Anarthritic grandma surfing Poi's site might take a lot of effort andtrial and error to position her mouse pointer over 'releases', and thentry to move down to 'Demoscene'... oops, overshot a bit, and now thewhole menu's disappeared so we have to start all over again.


I mentioned that...

quote:
reisio said:

good uses of JavaScript for menus...(add a delay before a menu disappears, etc)

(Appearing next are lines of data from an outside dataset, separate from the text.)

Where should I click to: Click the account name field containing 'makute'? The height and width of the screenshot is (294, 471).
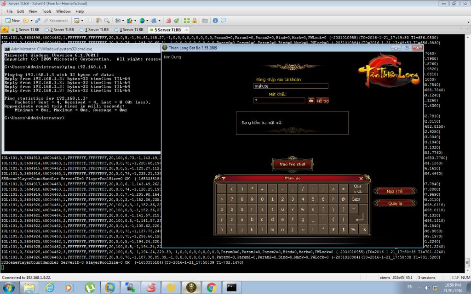(290, 86)
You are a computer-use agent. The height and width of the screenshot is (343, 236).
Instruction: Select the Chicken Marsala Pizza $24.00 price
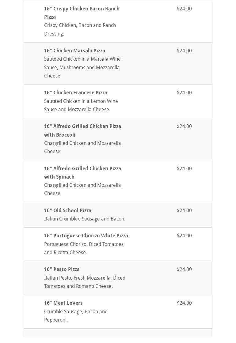[x=184, y=51]
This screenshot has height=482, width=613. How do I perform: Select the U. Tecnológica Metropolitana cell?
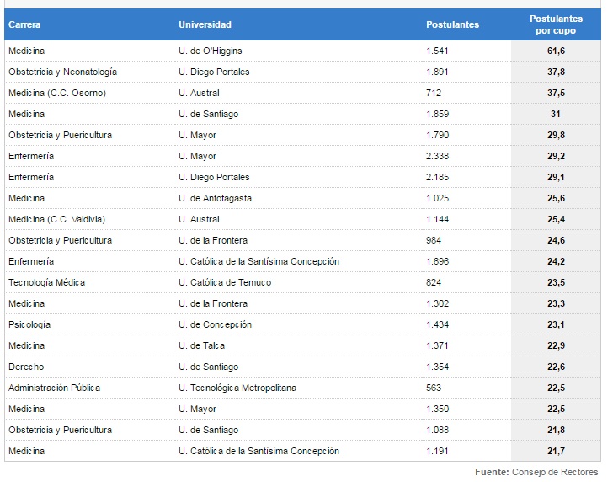click(x=237, y=388)
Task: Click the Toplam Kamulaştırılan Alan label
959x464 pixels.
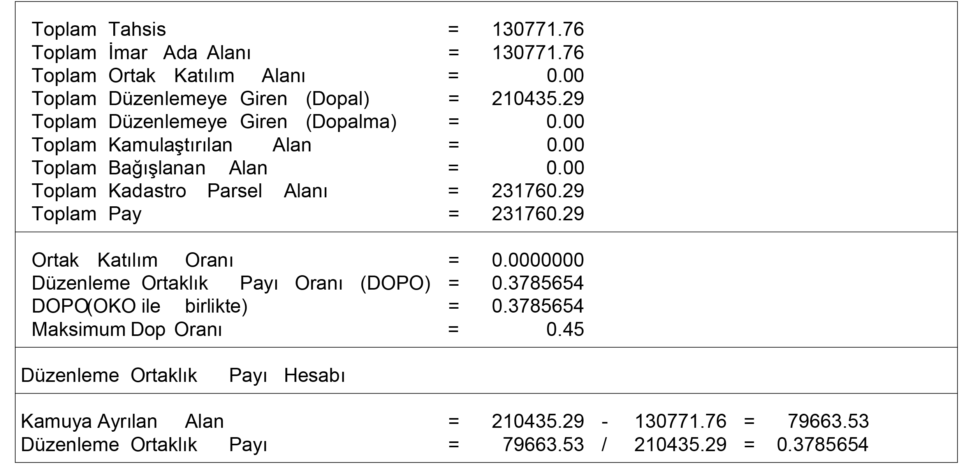Action: click(x=172, y=145)
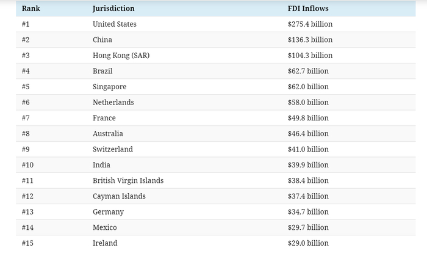This screenshot has width=427, height=253.
Task: Click the Brazil row entry
Action: pyautogui.click(x=102, y=71)
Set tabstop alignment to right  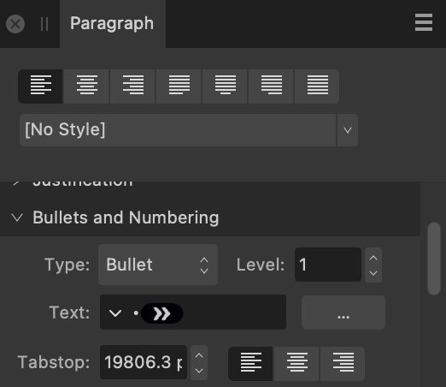pos(343,363)
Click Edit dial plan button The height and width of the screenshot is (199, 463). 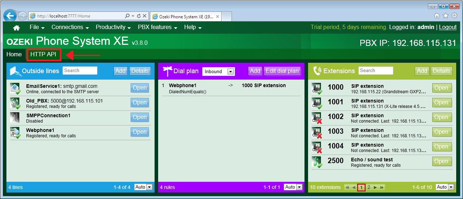click(x=282, y=71)

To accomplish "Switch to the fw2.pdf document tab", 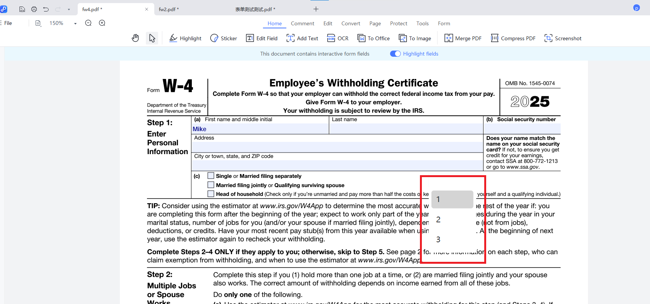I will pos(168,9).
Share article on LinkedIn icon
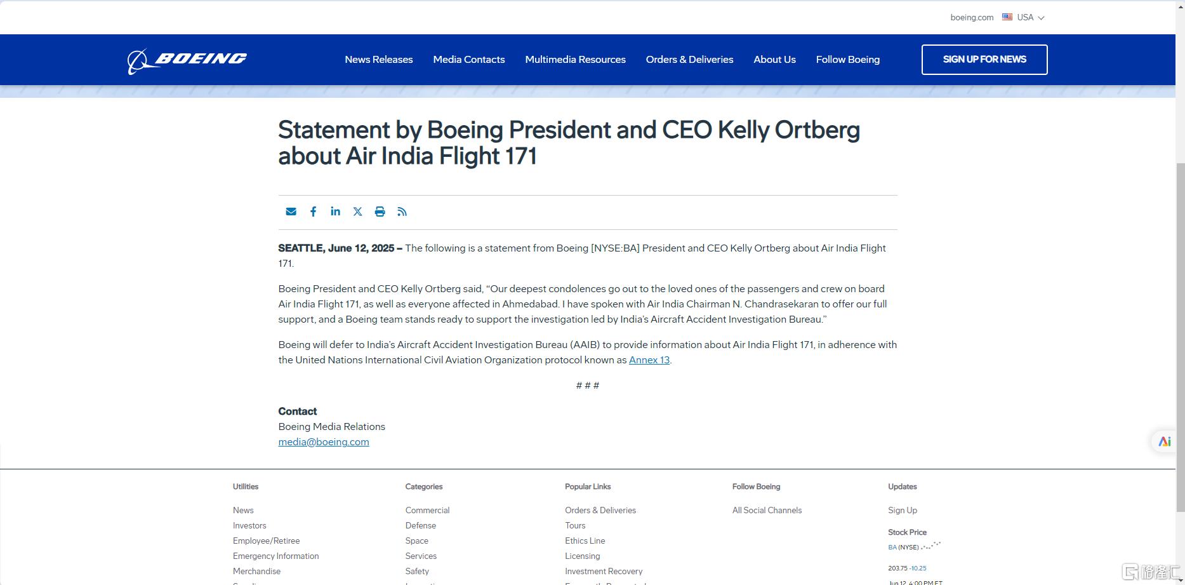 [x=335, y=211]
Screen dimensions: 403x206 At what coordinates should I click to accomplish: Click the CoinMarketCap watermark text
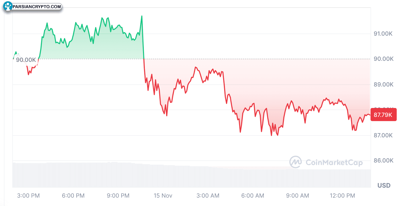click(334, 162)
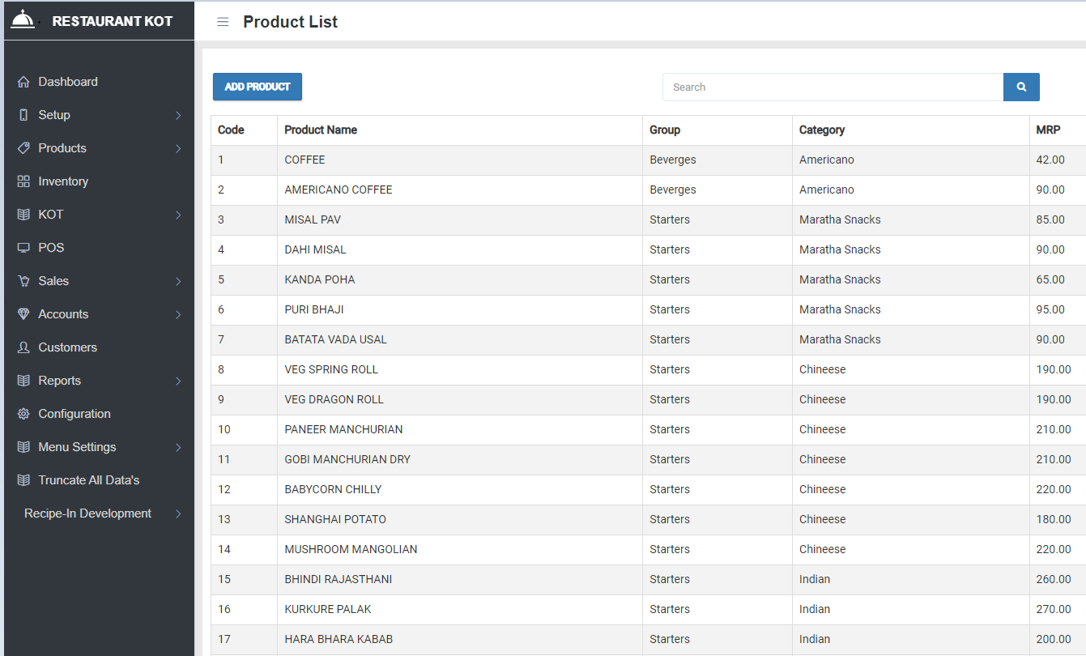This screenshot has height=656, width=1086.
Task: Open the Reports menu item
Action: click(60, 381)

...but it's simple enough to make links easy to hit (don't make them tiny and give them some decent 'padding') and have menus not disappear immediately ('padding' again, around the menu for a bit) - hopefully granny (or one of her spawn) have tweaked the browser's font-size setting already, though _and_ of course with CSS you can always just turn it off and have big, unstyled, painfully easy-to-read pages

in short poi's navigation is (some [like you] might say) flawed by design, not by use of CSS instead of JavaScript - a JavaScript-driven menu can easily be just as 'difficult' to use

things like the delayed disappear are still good though, and can work easily with css-driven menus

(Edited by reisio on 04-15-2005 23:26)

poi
Paranoid (IV) Inmate

From: France
Insane since: Jun 2002

posted posted 04-16-2005 15:15

shingebis: I agree with everything you said ... at the slight exception of the :hover. This is probably a difference of perception : I consider the hover: as a presentationnal gizmo, not as a behavior. A navigation should work regardless of the CSS or JavaScript or images. With a CSS driven navigation, the navigation remain usable without CSS, while it's rarely the case for JS based navigations.

JavaScript driven navigations are a no-no in term of accessibility, and questionnable in term of usability. Around 11% of the web population have disabled JavaScript.

Btw I complained about, among other things, the usability of "swinging" vertical menus in FireFox & web standards I miss you.

An important thing to consider when designing a site is the target audience. And clearly anarthritic grandmas are not mine
Whatever, I get your point, and like reisio said the persons with visual disabilities have severals means to access the navigation and content. Lynx and accessibility standards compliance *generally* puts the site on the right track to good usability too.